In the prior blog we discussed how to use Kubernetes to provision a class of storage clusters which protects against loss of stored assets itself via erasure encoding and/or replication across already provisioned resources, rather than relying on Kubernetes to supply replacement resources.
In this blog we will extend that concept to show how to use Kubernetes to enable multiple tenants to each access the same storage cluster via tenant-isolated networks.
Kubernetes is currently capable of scheduling a storage cluster which provides storage services to a flat namespace. It can also create multiple tenant clusters with isolated pods which cannot accept connections from nodes of other tenants. The proposal discussed here allows storage clusters to offer storage services to pods via tenant-isolated access networks.
The convention proposed is to first provision a storage cluster using Kubernetes and then independently provision tenant access networks for each tenant to access this same storage cluster.
Each tenant will have their own access network and their own storage namespace on a common backend storage cluster. The storage cluster will typically have a common backend storage network which serves all tenants. The storage cluster is in control of allocation of resources to different tenants. While it is not required to fully provision storage resources to each tenant it will typically enforce quota limitations on each tenant.
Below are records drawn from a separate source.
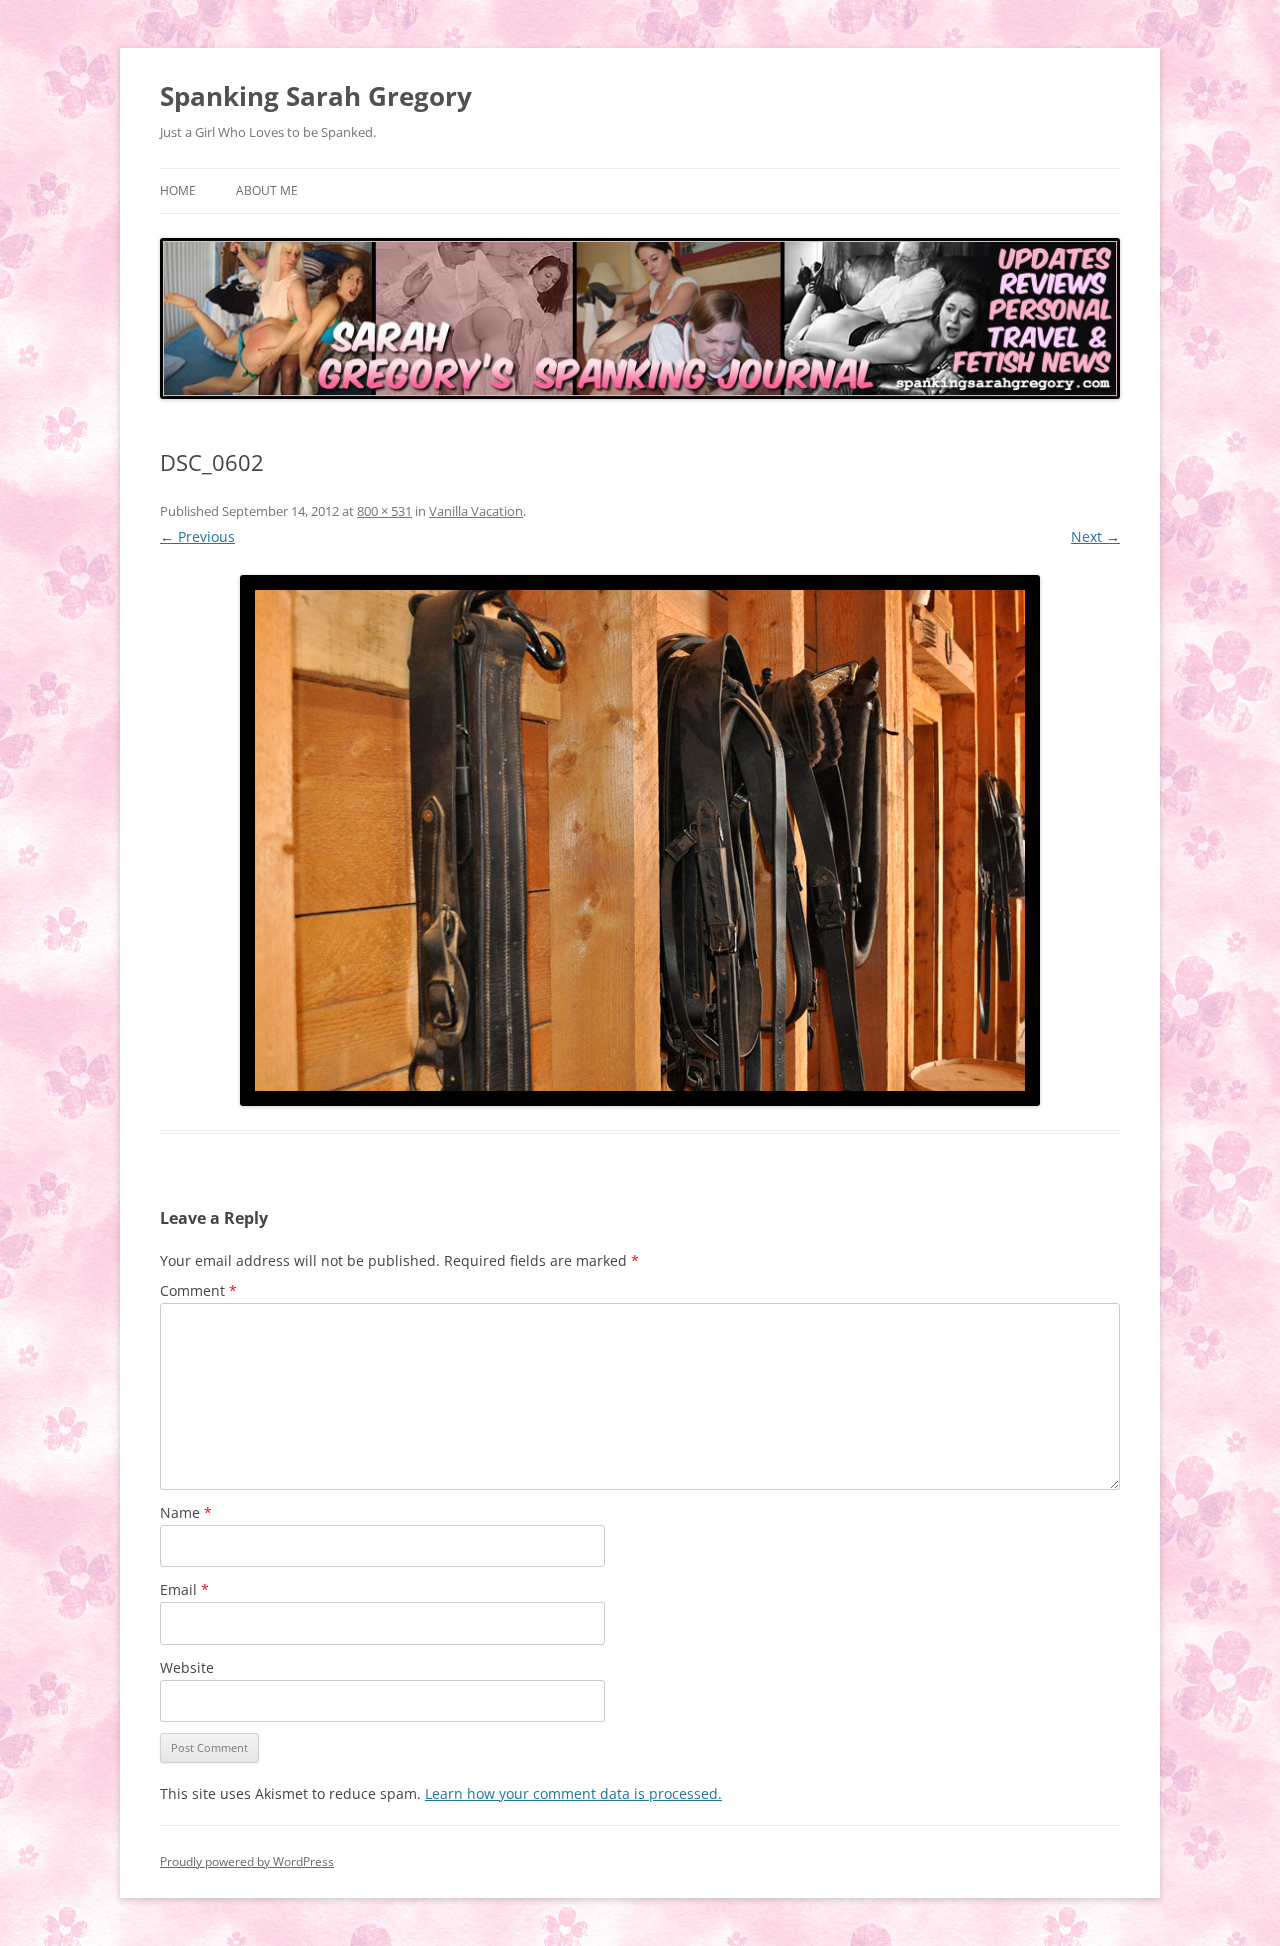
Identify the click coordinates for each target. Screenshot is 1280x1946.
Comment (198, 1290)
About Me (267, 190)
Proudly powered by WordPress (247, 1861)
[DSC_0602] (640, 840)
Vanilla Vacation (476, 511)
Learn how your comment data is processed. (573, 1793)
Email (184, 1589)
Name (186, 1512)
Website (187, 1667)
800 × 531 (384, 511)
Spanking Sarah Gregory (316, 96)
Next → (1095, 536)
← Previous (197, 536)
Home (178, 190)
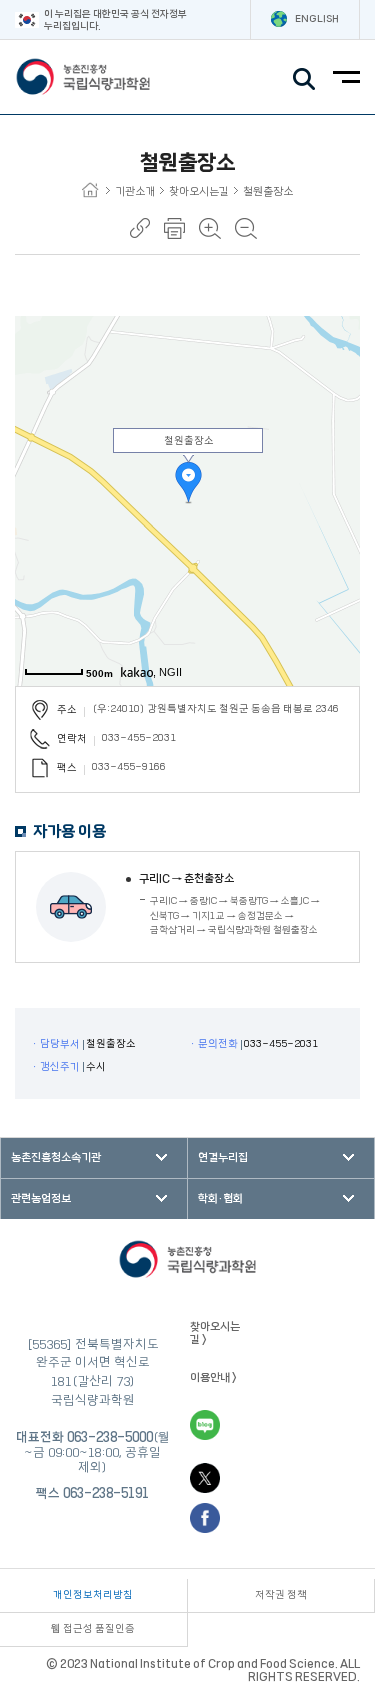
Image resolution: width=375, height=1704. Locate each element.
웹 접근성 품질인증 (93, 1629)
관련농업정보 (41, 1198)
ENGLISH (317, 19)
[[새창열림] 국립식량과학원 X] (205, 1478)
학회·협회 (220, 1198)
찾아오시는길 (199, 191)
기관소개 (135, 191)
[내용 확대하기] (210, 228)
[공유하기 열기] (140, 228)
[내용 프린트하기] (174, 228)
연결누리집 (223, 1157)
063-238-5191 (106, 1493)
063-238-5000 (110, 1437)
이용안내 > (213, 1377)
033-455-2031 (139, 738)
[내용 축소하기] (246, 228)
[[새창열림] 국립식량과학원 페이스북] (205, 1518)
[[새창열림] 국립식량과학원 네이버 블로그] (205, 1425)
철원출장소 (268, 191)
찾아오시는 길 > (215, 1333)
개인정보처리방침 (93, 1595)
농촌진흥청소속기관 (56, 1157)
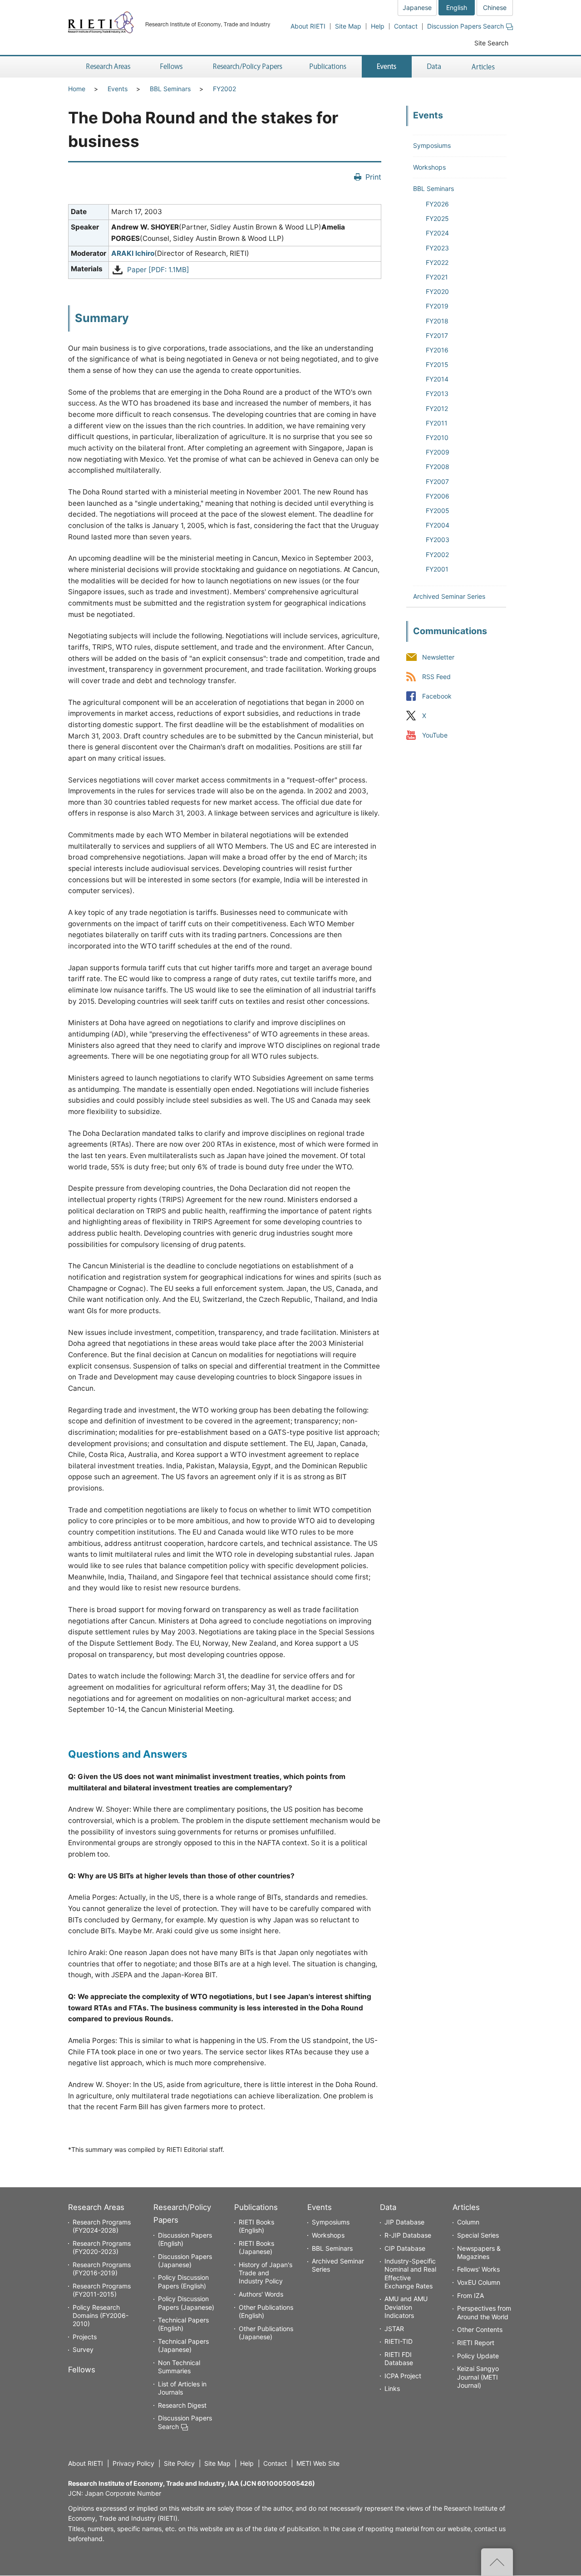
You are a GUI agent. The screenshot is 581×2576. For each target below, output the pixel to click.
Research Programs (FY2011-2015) (102, 2290)
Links (392, 2388)
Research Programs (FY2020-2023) (102, 2247)
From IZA (470, 2295)
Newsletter (438, 657)
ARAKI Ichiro (132, 253)
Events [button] (387, 67)
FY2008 (437, 466)
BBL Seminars (170, 89)
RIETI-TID (398, 2341)
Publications (256, 2207)
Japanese (417, 7)
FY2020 (437, 291)
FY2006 (437, 496)
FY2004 (437, 525)
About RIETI (307, 26)
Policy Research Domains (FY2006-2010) (100, 2315)
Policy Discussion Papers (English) (183, 2281)
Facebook (437, 696)
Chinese (495, 7)
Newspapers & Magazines (479, 2252)
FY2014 (437, 379)
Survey (83, 2349)
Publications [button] (329, 67)
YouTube (435, 735)
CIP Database (404, 2248)
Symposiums (432, 145)
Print (373, 176)
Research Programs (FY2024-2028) (102, 2226)
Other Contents (479, 2329)
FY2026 (437, 204)
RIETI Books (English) (256, 2226)
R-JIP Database (407, 2235)
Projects (85, 2337)
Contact (406, 26)
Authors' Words (261, 2294)
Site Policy (179, 2463)
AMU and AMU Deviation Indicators (406, 2307)
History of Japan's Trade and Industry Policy (265, 2273)
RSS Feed (436, 676)
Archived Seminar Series (449, 596)
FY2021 (437, 277)
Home (76, 89)
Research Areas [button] (106, 67)
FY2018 (437, 321)
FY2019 (437, 306)
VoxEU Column (478, 2282)
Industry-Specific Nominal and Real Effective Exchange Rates (410, 2273)
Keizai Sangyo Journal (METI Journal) (478, 2377)
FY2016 (437, 350)
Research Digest (182, 2405)
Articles (466, 2207)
Isolated Tenant Access Networks
For the frontend tenant access networks the goal is to provide isolated pods that are all connected to the same tenant access network. Any underlying technology that prevents Tenant B clients from connecting to Tenant A pods can be selected. VLAN, VxLAN and firewall methods all work. What Kubernetes lacks is a uniform strategy allowing multiple tenants to each have isolated networks to a shared backend storage cluster.
Each tenant would be able to enumerate the particpants in their access network:
- Client Pods
- Service Pods providing tenant specific access to services such as Active Directory or LDAP.
- Access Pods providing tenant-specific access to the storage cluster. These Pods would run on hosts that already had the desired Storge Cluster backend pods launched.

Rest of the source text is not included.